Evangelicals Choose a Different Rick
A large group of evangelical leaders gathered on the Brenham ranch of former judge Paul Pressler over the weekend and delivered Rick Perry a resounding blow on his home turf by voting to endorse Rick Santorum.

The American Prospect‘s Patrick Caldwell noted that 85 of 114 votes were cast for Santorum, whose chances are viewed to be better than those of Perry’s. The evangelical “bigwigs” in attendance included Focus on the Family’s James Dobson, the American Family Association’s Donald Wildmon, and the Family Research Council’s Tony Perkins.

Each major candidate except for Jon Huntsman had someone on hand to stump for him, the Texas Tribune’s Jay Root reported. “State Sen. Dan Patrick, R-Houston, was one of the Perry backers who spoke at the meeting. So did Texas pastor Rick Scarborough, one knowledgeable source said,” Root wrote.

The assembled leaders would still support Perry over Romney, however. “Based upon what participants said … if Rick Perry, Newt Gingrich, or Rick Santorum would clear the nomination, there would be passionate support,” Perkins told reporters on a conference call. “Beyond that, I can’t necessarily say.”
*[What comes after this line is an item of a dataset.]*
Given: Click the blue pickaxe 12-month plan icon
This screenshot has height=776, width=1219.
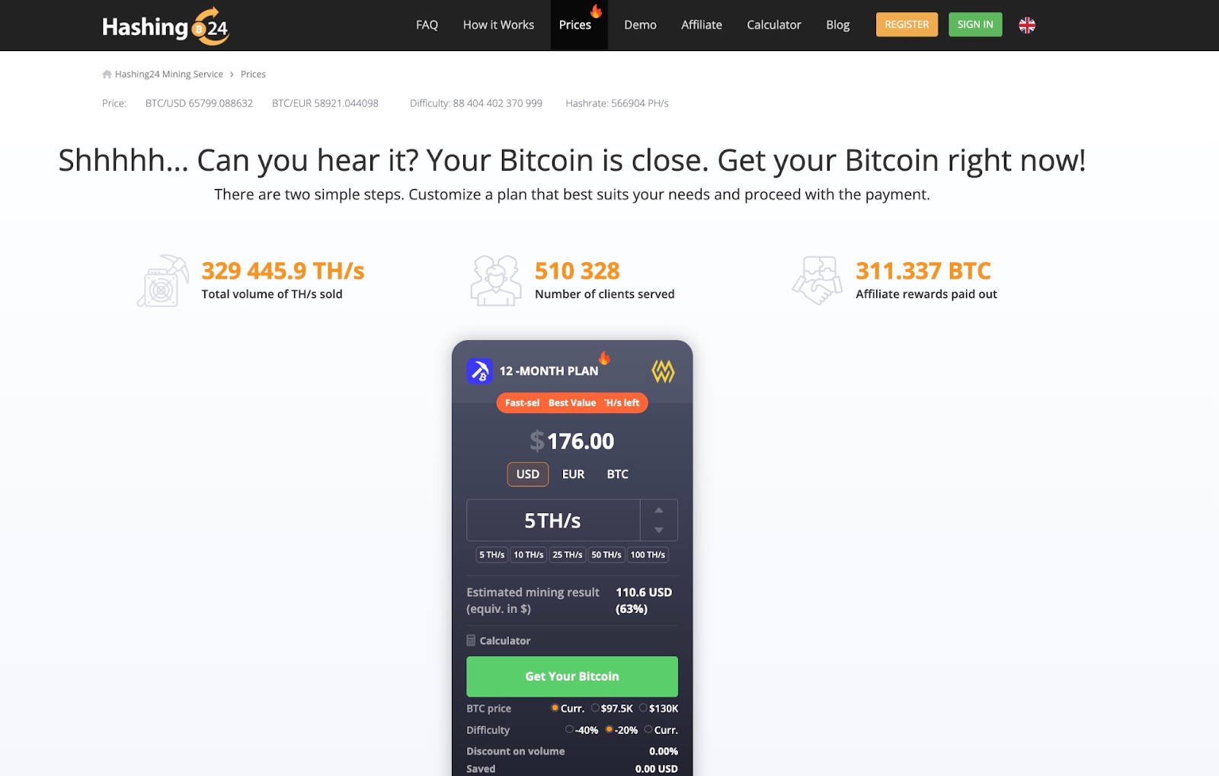Looking at the screenshot, I should (x=480, y=371).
When reporters on the trail asked Perry about the endorsement on Saturday, he walked away, Root reported.

In Which Perry Defends Corpse Desecration
On CNN’s State of the Union Sunday, Rick Perry ran to the defense of the Marines who allegedly urinated on Taliban corpses in a YouTube clip. “Obviously, eighteen, nineteen-year-old kids make stupid mistakes all too often, and that’s what’s occurred here,” he said, adding that he saw the Obama administration’s “disdain for the military” in their “over-the-top” rhetoric about the incident. (Secretary of Defense Leon Panetta has called the servicemen’s apparent actions “utterly deplorable.”) “These kids made a mistake, there’s no doubt about it,” Perry told CNN’s Candy Crowley. “But to call it a criminal act, I think, is over the top.”
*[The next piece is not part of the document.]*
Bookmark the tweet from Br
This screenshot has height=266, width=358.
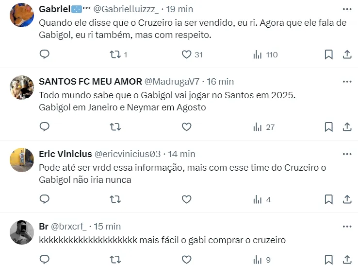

Critics were quick to slam Perry. “What would you call it, Gov. Perry? Desecration of enemy corpses is clearly forbidden by the Geneva Convention,” wrote Dan Turner at Los Angeles Times‘ Opinion L.A. blog:

[Perry] seems to think it would be a good idea for the president and his administration to shrug off breaches of the rules of military conduct, international law or common decency when they’re committed by active-duty soldiers. Perry’s approach . . . would invite international condemnation, promote retaliation on the battlefield, gift Islamic insurgents with a sterling recruitment tool and undermine relations with key allies such as the Afghan and Pakistani governments.

But despite criticism, Perry did not back away from his remarks and even used some of his precious airtime in Monday night’s GOP debate in South Carolina to reiterate his controversial stance on the Marine’s behavior, the Houston Chronicle‘s Peggy Fikac reported. “Let me tell you what’s utterly despicable: cutting Danny Pearl’s head off and showing the video of it. Hanging our contractors from bridges, that’s utterly despicable,” Perry said.

A Day on the Trail in South Carolina
The Washington Post‘s Stephanie McCrummen spent a gloomy Thursday on the trail with the governor in South Carolina. “After 153 days, millions of dollars, the swagger of first place and the steady, awkward decline into fifth, Rick Perry’s presidential bid came down to a lonely stroll Thursday along Main Street in the town of Walterboro,” she wrote.

McCrummen, author of the paper’s Niggerhead hunting camp scoop, captured Perry struggling through “a kind of political and personal netherworld—his poll numbers in the single digits, his confidence challenged, his campaign lingering in some strange place between the last throes of death and the dim possibility of revival.”

The day’s four events were sparsely attended, with only one drawing a crowd larger than fifty. Even Perry’s hair seemed lackluster. “His hair, famously brown-looking on TV, was in reality feathered with gray. His stature, famously rugged-looking on TV, seemed in person a bit less so,” McCrummen wrote.